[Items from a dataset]
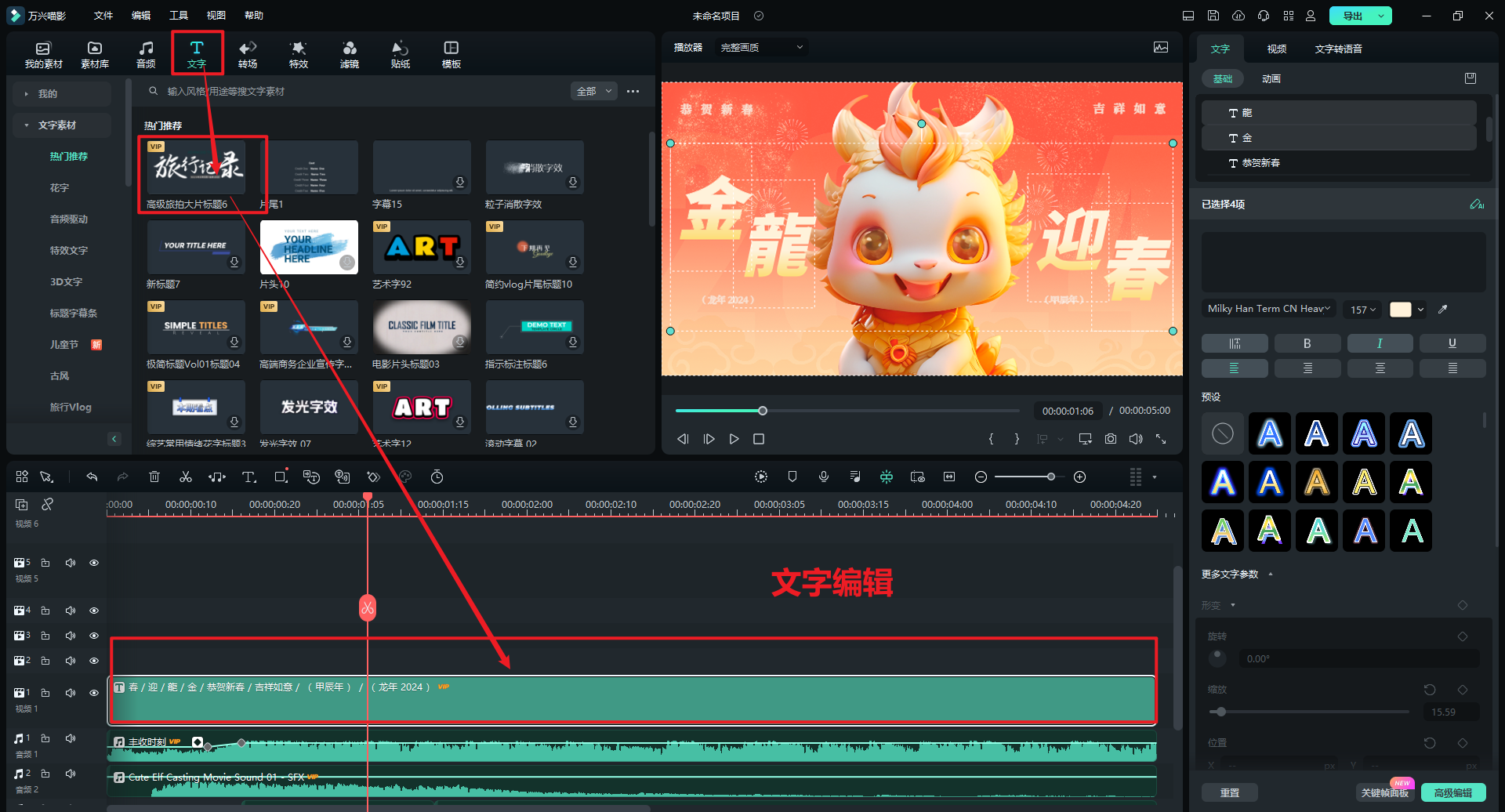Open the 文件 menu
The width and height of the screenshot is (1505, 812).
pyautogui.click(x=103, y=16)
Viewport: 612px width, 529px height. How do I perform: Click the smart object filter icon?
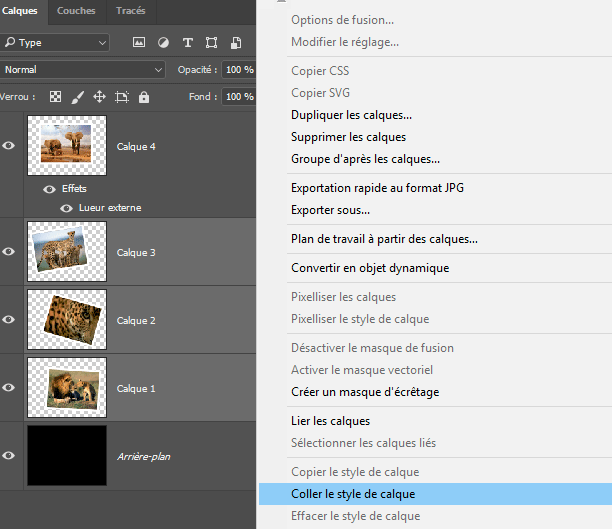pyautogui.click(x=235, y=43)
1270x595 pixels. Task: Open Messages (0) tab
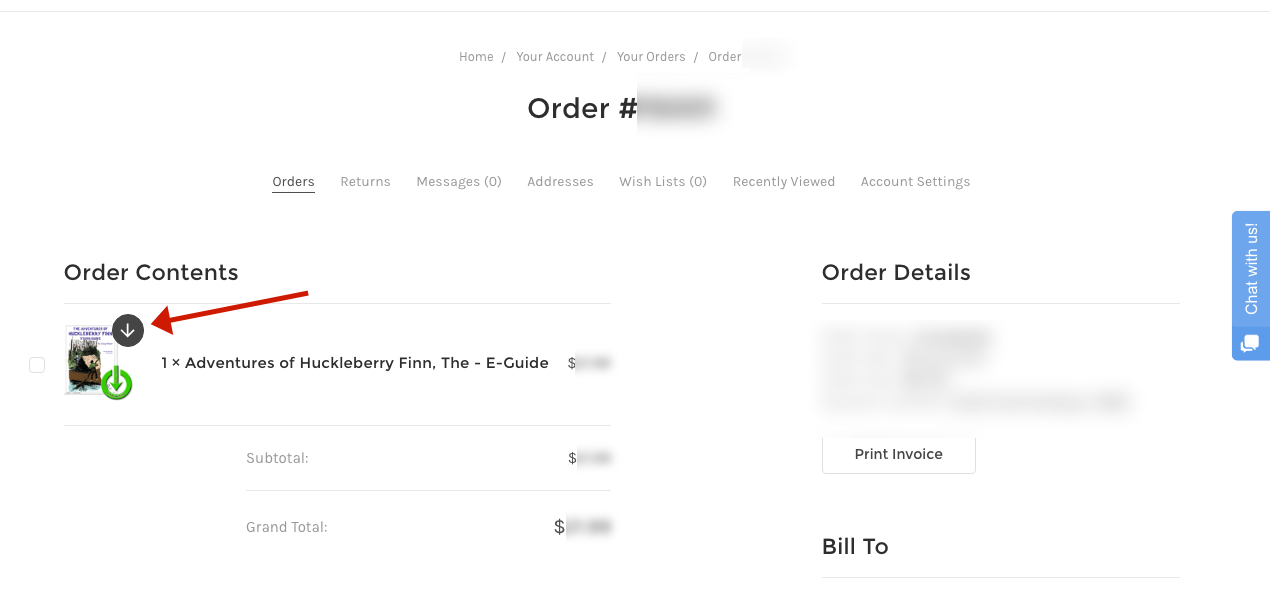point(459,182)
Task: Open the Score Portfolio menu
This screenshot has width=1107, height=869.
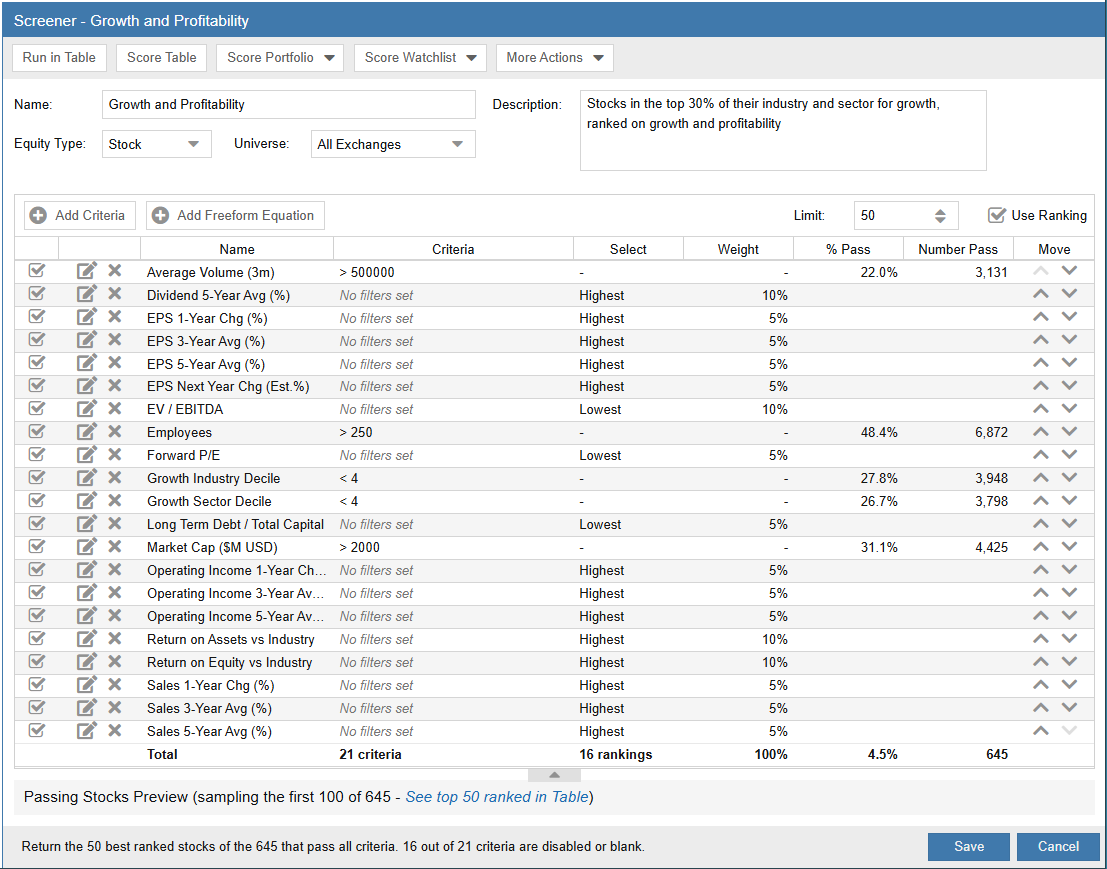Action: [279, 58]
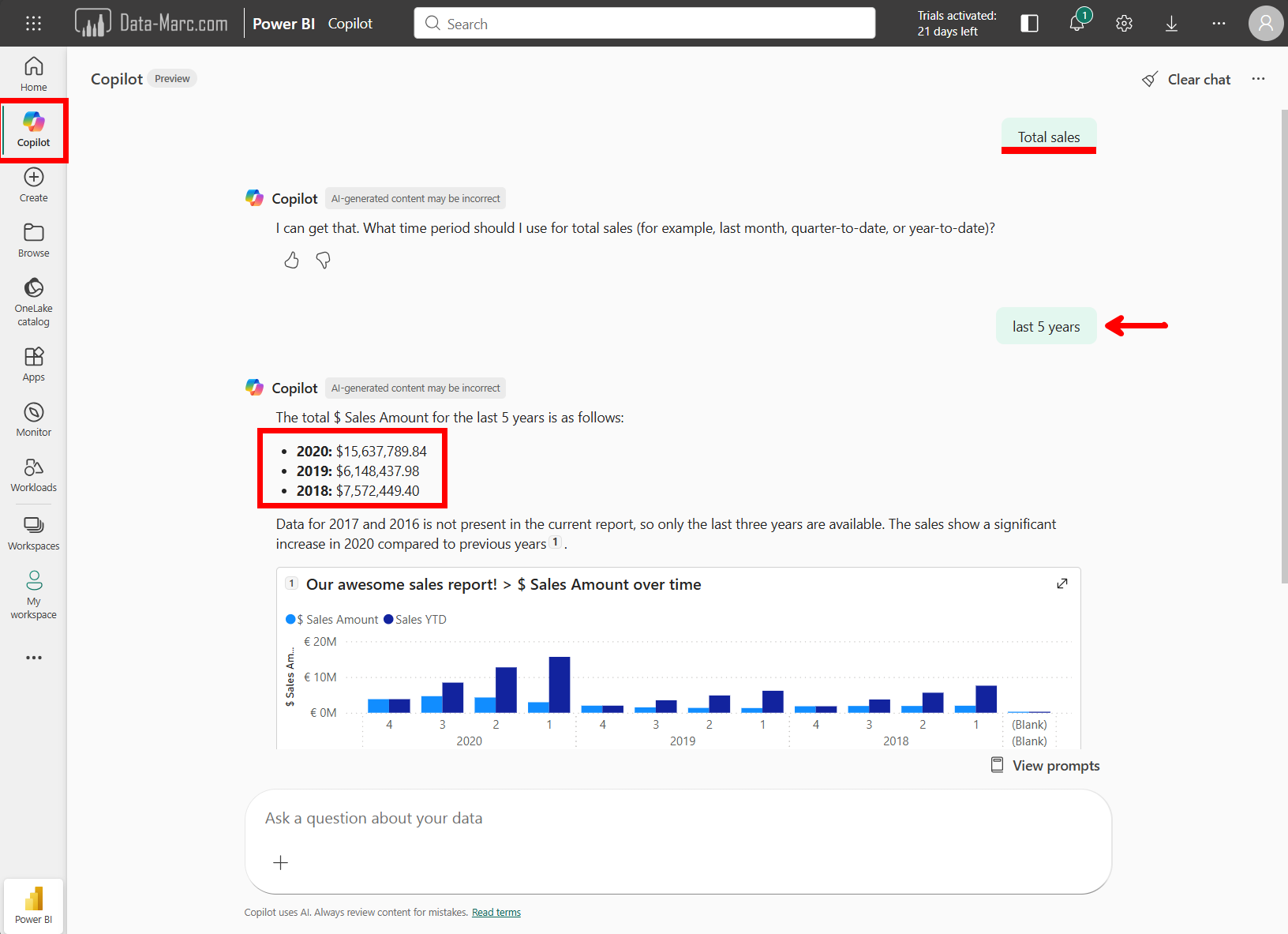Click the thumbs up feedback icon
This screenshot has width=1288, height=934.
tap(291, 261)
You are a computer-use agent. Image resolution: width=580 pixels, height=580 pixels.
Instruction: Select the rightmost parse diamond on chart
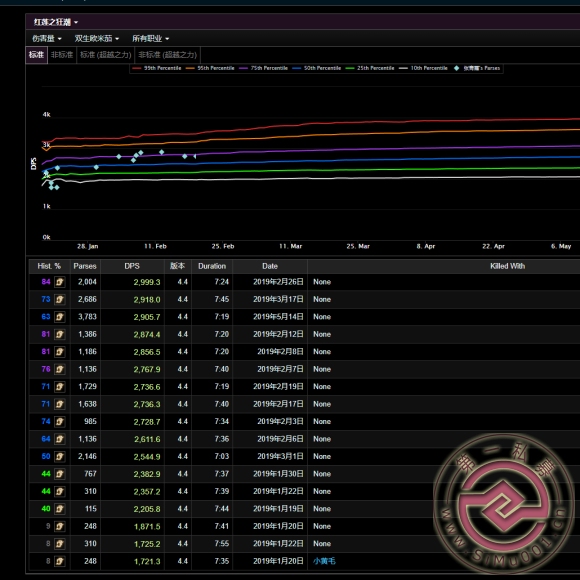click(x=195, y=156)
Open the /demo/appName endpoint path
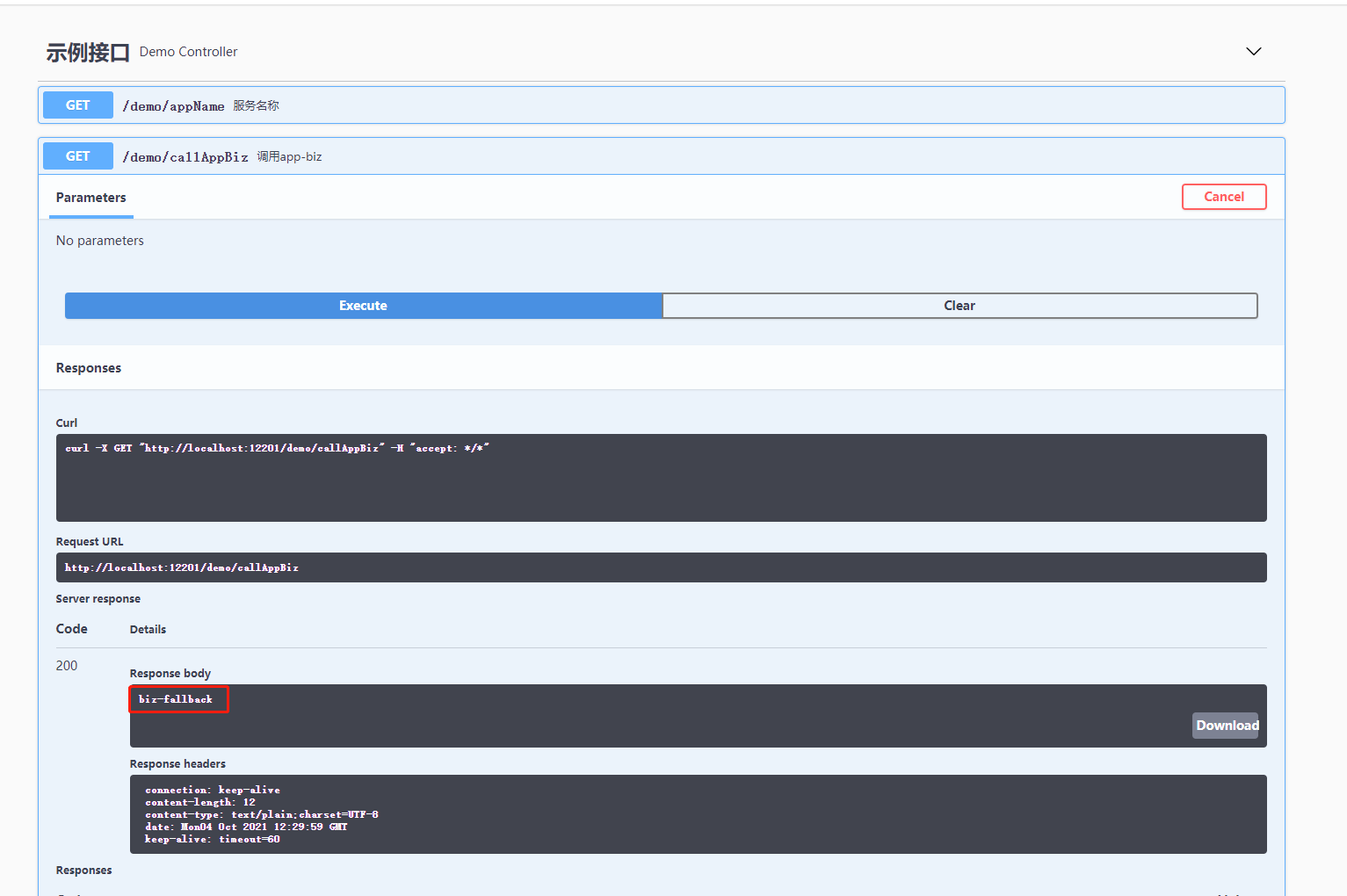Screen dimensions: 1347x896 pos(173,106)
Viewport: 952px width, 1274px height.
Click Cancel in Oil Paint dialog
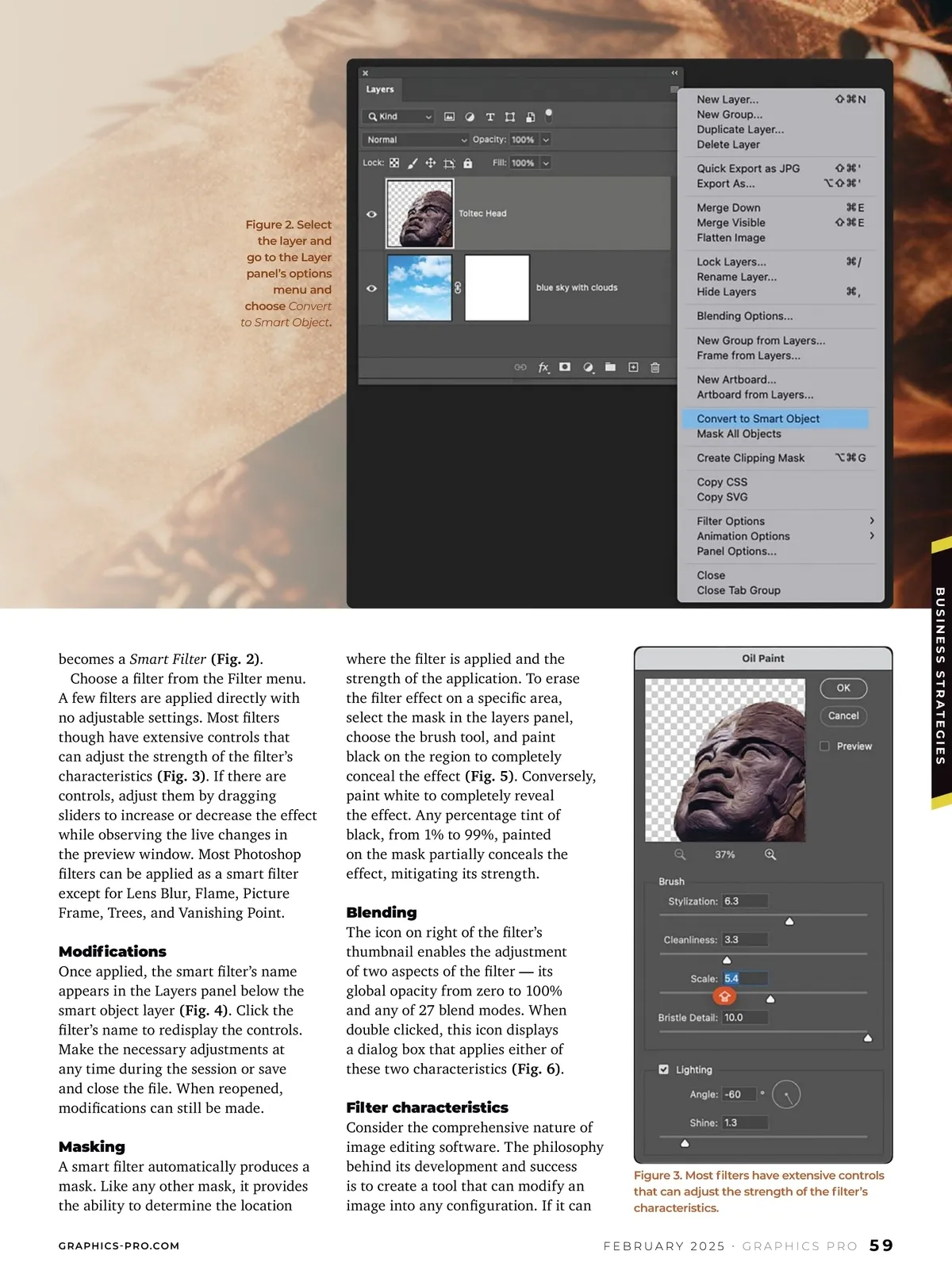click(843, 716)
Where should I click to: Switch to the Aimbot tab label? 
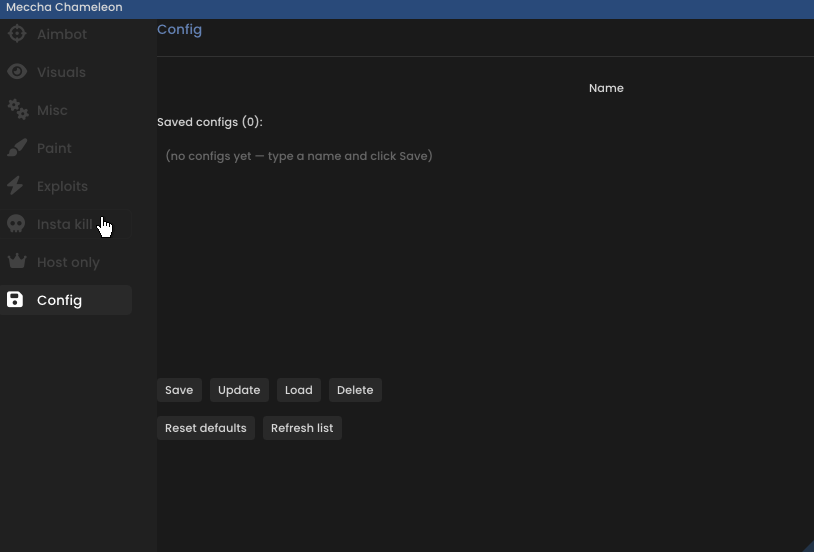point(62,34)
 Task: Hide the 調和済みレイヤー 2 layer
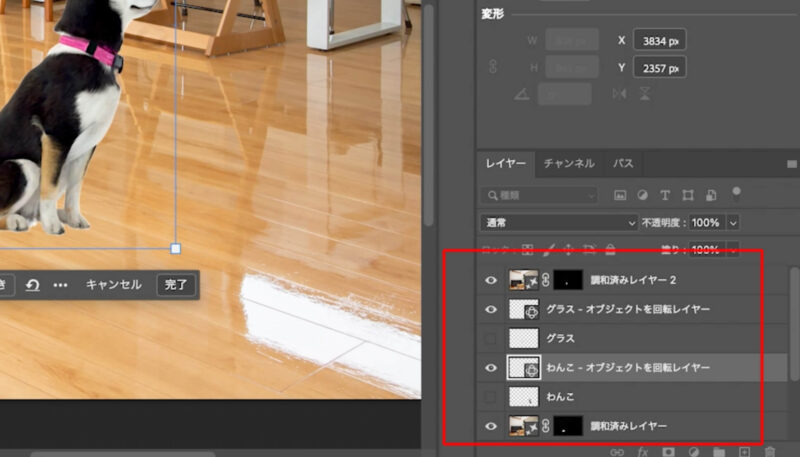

> Aim of the task
Can you update the material from the line holding "1270x595 pixels. Task: Open Messages (0) tab" through the line holding "Screen dimensions: 1347x896 pos(173,106)", inclusive, so that "Task" becomes "Goal" and everything else stays the same? Leave the pictures out of your answer.

> Response to the exercise
1270x595 pixels. Goal: Open Messages (0) tab
point(459,182)
Goal: Open the Score Portfolio menu
This screenshot has width=1107, height=869.
Action: [279, 58]
Click the thumbs up feedback icon
This screenshot has width=1288, height=934.
tap(291, 261)
You are a computer-use agent. Image resolution: width=580 pixels, height=580 pixels.
Instruction: Select the rightmost parse diamond on chart
click(x=195, y=156)
Open the /demo/appName endpoint path
Screen dimensions: 1347x896 pos(173,106)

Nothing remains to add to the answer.